Pfizer chose its vaccine candidate currently being tested in global late-stage trials from four candidates earlier in the pandemic. Phase 1 trial data between two candidates helped drive this decision, which revealed “a favorable balance of reactogenicity and immunogenicity” in the BNT162b2 candidate over BNT162b1, per the study.

Findings from the early-stage trial were published on Wednesday in the New England Journal of Medicine.

“The data presented here include those that guided our decision to advance BNT162b2 at the 30-μg dose level to the phase 2–3, international trial to evaluate its safety and efficacy in participants 18 to 85 years of age," study authors wrote.


The jabs produced similar antibody responses, but BNT162b2 showed to have a "milder systemic reactogenicity profile...particularly in older adults," authors wrote.

Meanwhile, Pfizer kicked off its coronavirus vaccination trials in teens aged 16-17 earlier this week. Dr. Robert Frenck is leading the trials for kids and adults at Cincinnati Children’s Hospital, where he is the director of the vaccine research center and medical director of the division of infectious diseases.

Frenck told Fox News the overall trial involves 44,000 participants of all ages (12 to 85), with a goal to enroll 600 teens aged 16 to 17.

A 16-year-old patient receives a dose of Pfizer's coronavirus vaccine candidate at the Cincinnati Children's Hospital. (Photo courtesy of Cincinnati Children’s)

He also noted recent approval from the Food and Drug Administration to drop the age of allowed participants to begin testing in kids as young as 12, with a goal to enroll about 2,000 kids aged 12 to 15.

Clinical trials with a greater than minimal risk have to prove direct benefit to the child, Frenck explained, which required an accumulation of data on the vaccine’s safety profile first.

“We now have the necessary information about the safety and immune response in adults so we think it is the appropriate time to include adolescents,” he wrote in a statement to Fox News.

**Exercise directions**
Return, word for word, the portion of the vaccine trial passage above that starts at the words "The jabs produced" and stops after the words "of infectious diseases.".

**Data supplied**

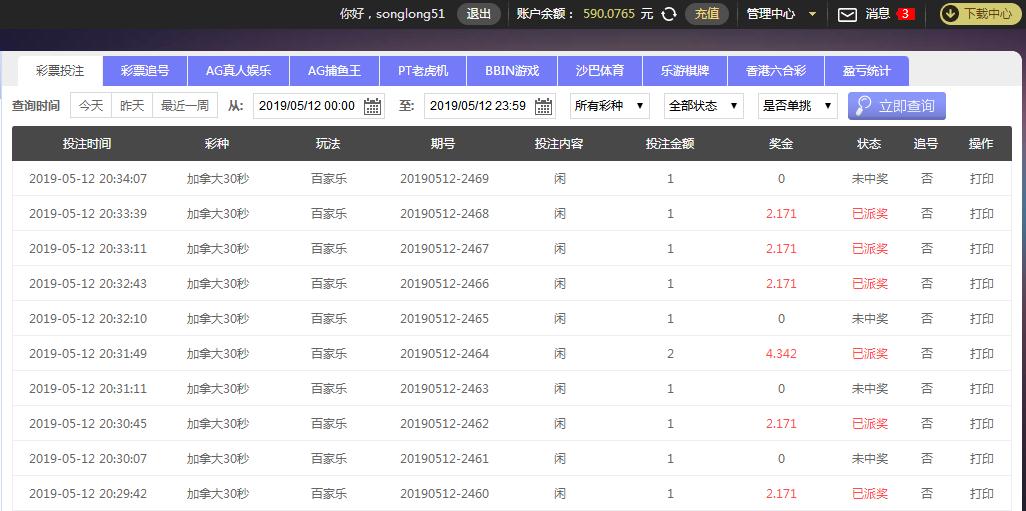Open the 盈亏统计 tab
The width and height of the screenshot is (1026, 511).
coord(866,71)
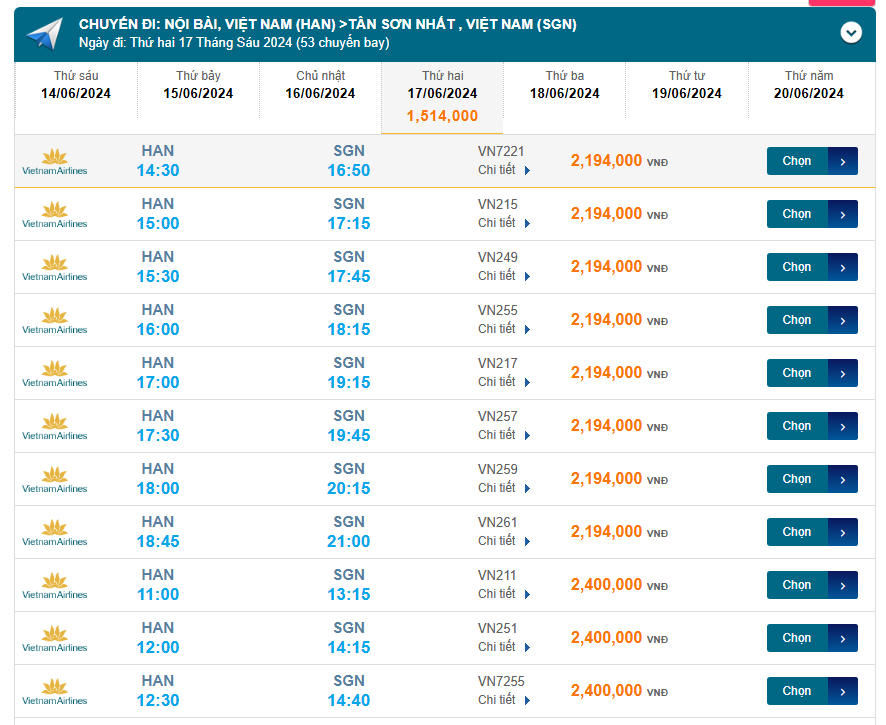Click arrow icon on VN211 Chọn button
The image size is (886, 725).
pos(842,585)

**Reply**
The jabs produced similar antibody responses, but BNT162b2 showed to have a "milder systemic reactogenicity profile...particularly in older adults," authors wrote.

Meanwhile, Pfizer kicked off its coronavirus vaccination trials in teens aged 16-17 earlier this week. Dr. Robert Frenck is leading the trials for kids and adults at Cincinnati Children’s Hospital, where he is the director of the vaccine research center and medical director of the division of infectious diseases.